Ähnliche Hinweise auf die Zerstörung der Umwelt und den Klimawandel will „Sponk“ auch in der neuen Arbeit unterbringen. Idyllisch wird die bis zur Bildmitte sein, wo, gleich neben den Pinguinen, eine Eisbärin mit ihren Jungen zu sehen ist. Damit übrigens dreht der Künstler die Tierwelt nicht auf den Kopf. Dort würden Eisbären und Pinguine einander ja bekanntlich nicht begegnen. Vielmehr greift Dan Geffert auf die Zoo-Tiere als Inspiration zurück.

Weiter rechts ist dann noch ein Seeadler zu sehen, der majestätisch seine Schwingen ausbreitet. Neben ihm wird der Einfluss der Menschen immer deutlicher, verrät „Sponk“. „Da steht ein Schloss, das zum Teil auch Kraftwerk ist. Aus seinen Türmen strömt bunter Rauch in das Dunkel der Nacht. Dazu gibt es eine Lasershow. Das soll unsere Spaßkultur symbolisieren – als farbenfrohe Karikatur unserer westlichen Welt.“ Kleine Details als Gesellschaftskritik inklusive.

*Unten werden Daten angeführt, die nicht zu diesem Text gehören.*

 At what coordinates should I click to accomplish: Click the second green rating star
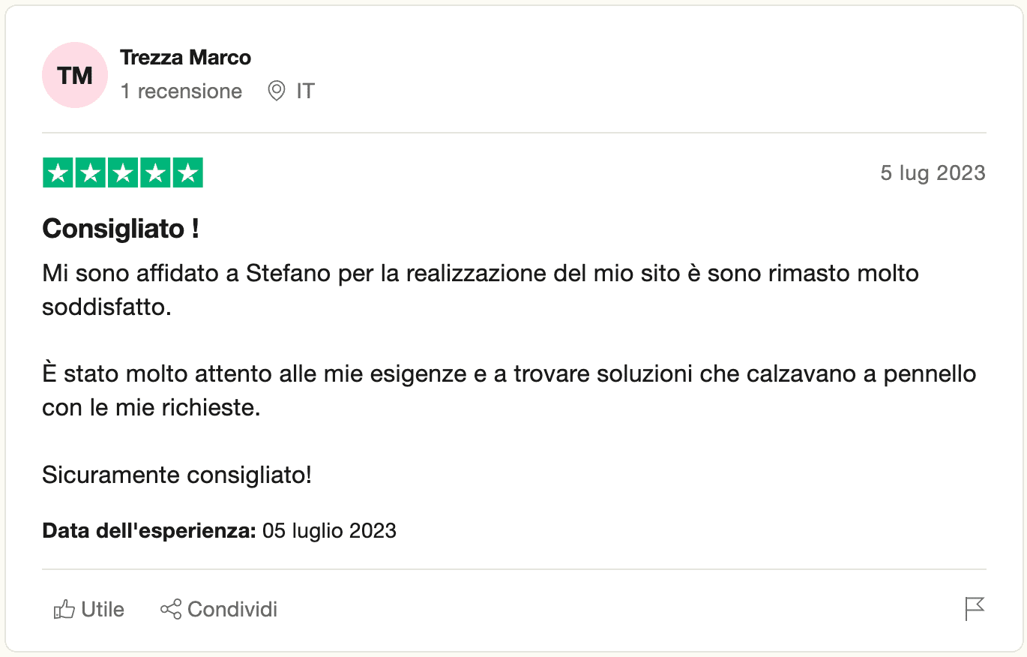click(x=91, y=173)
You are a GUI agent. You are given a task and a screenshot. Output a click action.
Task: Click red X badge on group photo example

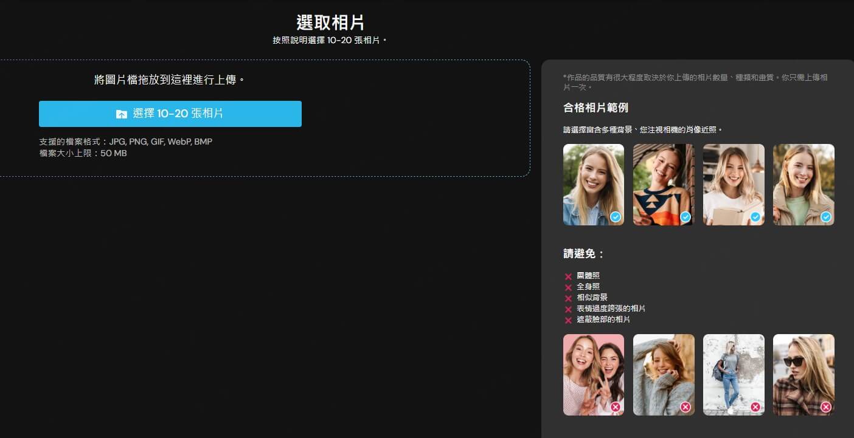pos(616,407)
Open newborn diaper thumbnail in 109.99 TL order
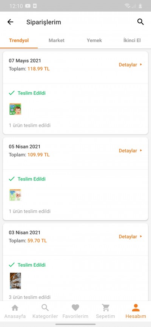This screenshot has height=327, width=151. coord(15,195)
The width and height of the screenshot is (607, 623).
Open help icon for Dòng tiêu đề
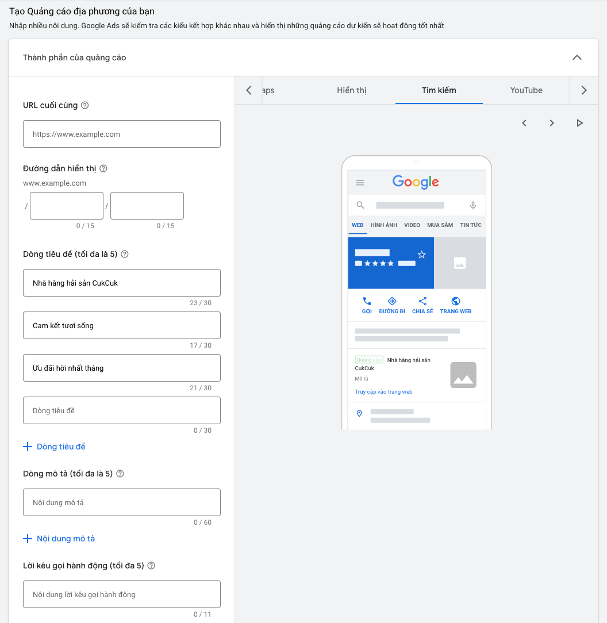click(125, 254)
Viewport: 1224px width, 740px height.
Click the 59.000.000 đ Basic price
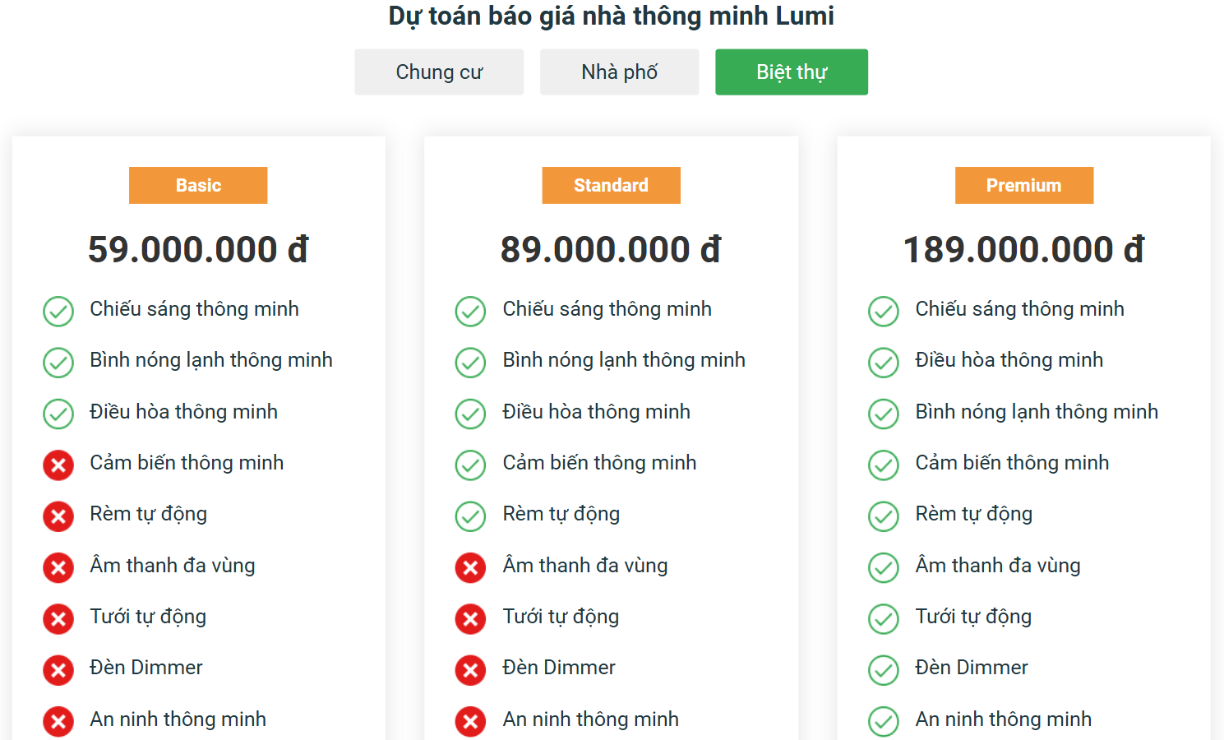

Der Auftrag kommt vom Kulturamt Gelsenkirchen

Den Auftrag für diese großformatige Arbeit hat der Künstler vom Kulturamt der Stadt bekommen, wie auch schon im letzten Jahr für die gegenüberliegende Seite. „Die Stadtverwaltung ist mittlerweile aufmerksam geworden auf Graffiti und der damit verbundenen Möglichkeit, die Stadt bunter zu machen. Wir haben hier viele Flächen, die trist sind und die man auf diese Weise gestalten kann.“ Damit verfolgt Dan Geffert noch ein anderes Ziel: „Mein Anliegen ist, ein Abbild der Natur in die Stadt zu bringen. Wenn man die Natur vor Augen hat, kann ich mir vorstellen, regt das an, in die Natur zu gehen.“ Und wer sie regelmäßig genieße, der müsse sie dann doch auch schützen wollen, so die Hoffnung des Künstlers.